Psychotherapy

The New York Center for Eating Disorders offers individual therapy for emotional eaters. For more information about the specialized therapy we offer, contact me, Mary Anne Cohen, or call 718-788-6986.

Are You an Emotional Eater?

Are you an emotional eater? Do your feelings about yourself depend on how much you weigh? Have you ever found yourself "attacking" the food in your kitchen only to feel guilty afterwards? Have you ever gotten involved in a punishing exercise regime, resorted to throwing up, or taken laxatives to get rid of your food? Have you ever starved yourself? Do you go on and off diets? If you see yourself in any of these questions, then you may be an emotional eater.

Join the club. Millions of people struggle with food, with weight, calories, and body image. And for millions of people, the number they see on the scale dramatically dictates how they feel about themselves.

What is emotional eating and is there any hope to resolve it? Whenever you turn to food to comfort yourself or relieve stress you are emotionally eating. Whenever you try to compensate for how much you’ve eaten by purging or by excess exercise, you are an emotional eater. Whenever you ignore your hunger and try to restrict your calories and starve yourself, you are an emotional eater.

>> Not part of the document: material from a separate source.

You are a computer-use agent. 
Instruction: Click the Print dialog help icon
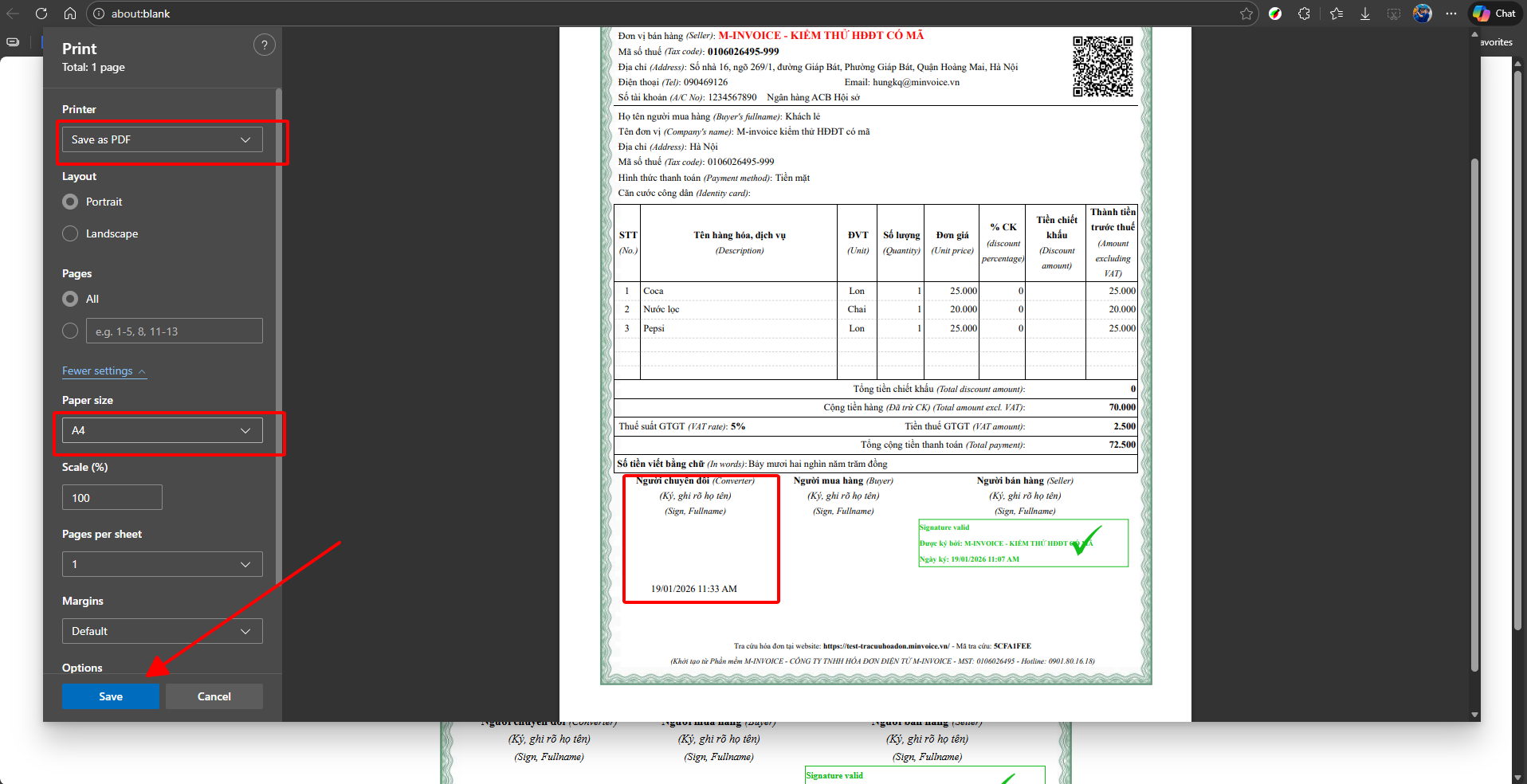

And why wouldn’t people turn to food when they are stressed out? After all, food is the safest, most available, cheapest, legal mood-altering drug on the market!

What are some of the emotional triggers that send people to overeating or purging or starving? Many people turn to food because they are lonely, bored, depressed, anxious, tired, or trying to procrastinate from doing a dreaded chore. Other emotional eating triggers include anger, the urge to cry, sexual tension, resentment, guilt, and even the discomfort of too much happiness! Any strong emotion that gives us a problem can cause us to turn to food as a coping strategy.

Food is always there to help us distract, detour, or deny our inner feelings.